Is fully conscious of the effects of turnover, can set the desired turnover rate and develop actions to support its achievement.
Ensures that team members stay motivated by monitoring communication remains free and open in line with The Lobby. Monitors the performance of team members at all levels and their commitment.
Attends various key personnel meetings related to the hotel operation.
Establishes policies with other managers and budgets for all F&B profit centers and outlets to achieve productive and profitable results.
Prepares the annual budget and financial targets for the Food and Beverage department in line with financial procedures.

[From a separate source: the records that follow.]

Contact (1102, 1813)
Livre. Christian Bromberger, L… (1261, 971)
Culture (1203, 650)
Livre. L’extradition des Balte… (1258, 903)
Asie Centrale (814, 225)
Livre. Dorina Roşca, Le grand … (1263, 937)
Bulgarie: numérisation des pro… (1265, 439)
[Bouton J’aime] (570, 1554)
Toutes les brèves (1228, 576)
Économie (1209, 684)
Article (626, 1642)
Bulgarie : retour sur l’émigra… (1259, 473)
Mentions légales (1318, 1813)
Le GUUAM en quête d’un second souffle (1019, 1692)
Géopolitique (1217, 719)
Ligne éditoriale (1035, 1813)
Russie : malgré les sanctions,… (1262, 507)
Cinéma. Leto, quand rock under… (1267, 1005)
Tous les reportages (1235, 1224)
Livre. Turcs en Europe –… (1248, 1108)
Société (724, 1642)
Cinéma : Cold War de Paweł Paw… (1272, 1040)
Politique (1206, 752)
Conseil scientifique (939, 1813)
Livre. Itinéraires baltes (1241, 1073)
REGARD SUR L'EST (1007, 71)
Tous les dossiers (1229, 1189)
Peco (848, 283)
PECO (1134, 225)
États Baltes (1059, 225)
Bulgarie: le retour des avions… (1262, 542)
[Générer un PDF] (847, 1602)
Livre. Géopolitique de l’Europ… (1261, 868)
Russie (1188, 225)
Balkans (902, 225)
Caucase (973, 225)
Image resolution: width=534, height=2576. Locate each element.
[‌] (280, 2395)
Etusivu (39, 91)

Is conscious of the impact of costs, controls them, and establishes a culture of awareness within the department.
Prepares and implements regular price reviews in all outlets.
To describe, assign and delegate responsibility and authority for the operation of the various outlets within the departments.
Directs the functions of administration and planning of the Food and Beverage Department to meet the daily and long-term needs of the operation.
Ensures decisions are in line with the hotels business objectives both long and short term.
Develops operating tools linked to management principles such as budgeting, forecasting, purchase specifications, menus, food production control, and operating policies.
Establishes and implements the most effective purchasing and receiving procedures in conjunction with the purchasing agent.
Initiate and launch promotions and activities together with Operations Manager & the Commercial Director.
Is involved with the business strategy including marketing of all profit centers of F&B.
Submits scheduled reports, documents, and other correspondence in a timely manner or as dictated by the business.
Conducts market research, is aware of trends and can reposition outlets to adapt to a changing competitive landscape.
Makes frequent restaurant shopping visits with appropriate team members to assess competitors and familiarize with local consumer habits and local produce.
To keep aware of trends, practices and equipment for food and beverage operations through trade literature and visits to appropriate exhibitions.
Leads the analyzing, evaluating and writing of attractive and creative menus, incorporating local regional cuisine, and packages designed to attract a diverse customer market together with the Executive Chef.
Must be commercially focused, and can combine both operational and business aspects of the department.
The position requires a lot of initiative, creativity and self-motivation as well as discipline.
Attends functions from time to time in and outside the hotel and acts as a representative for the hotel.
Must be well presented, well-spoken and people orientated.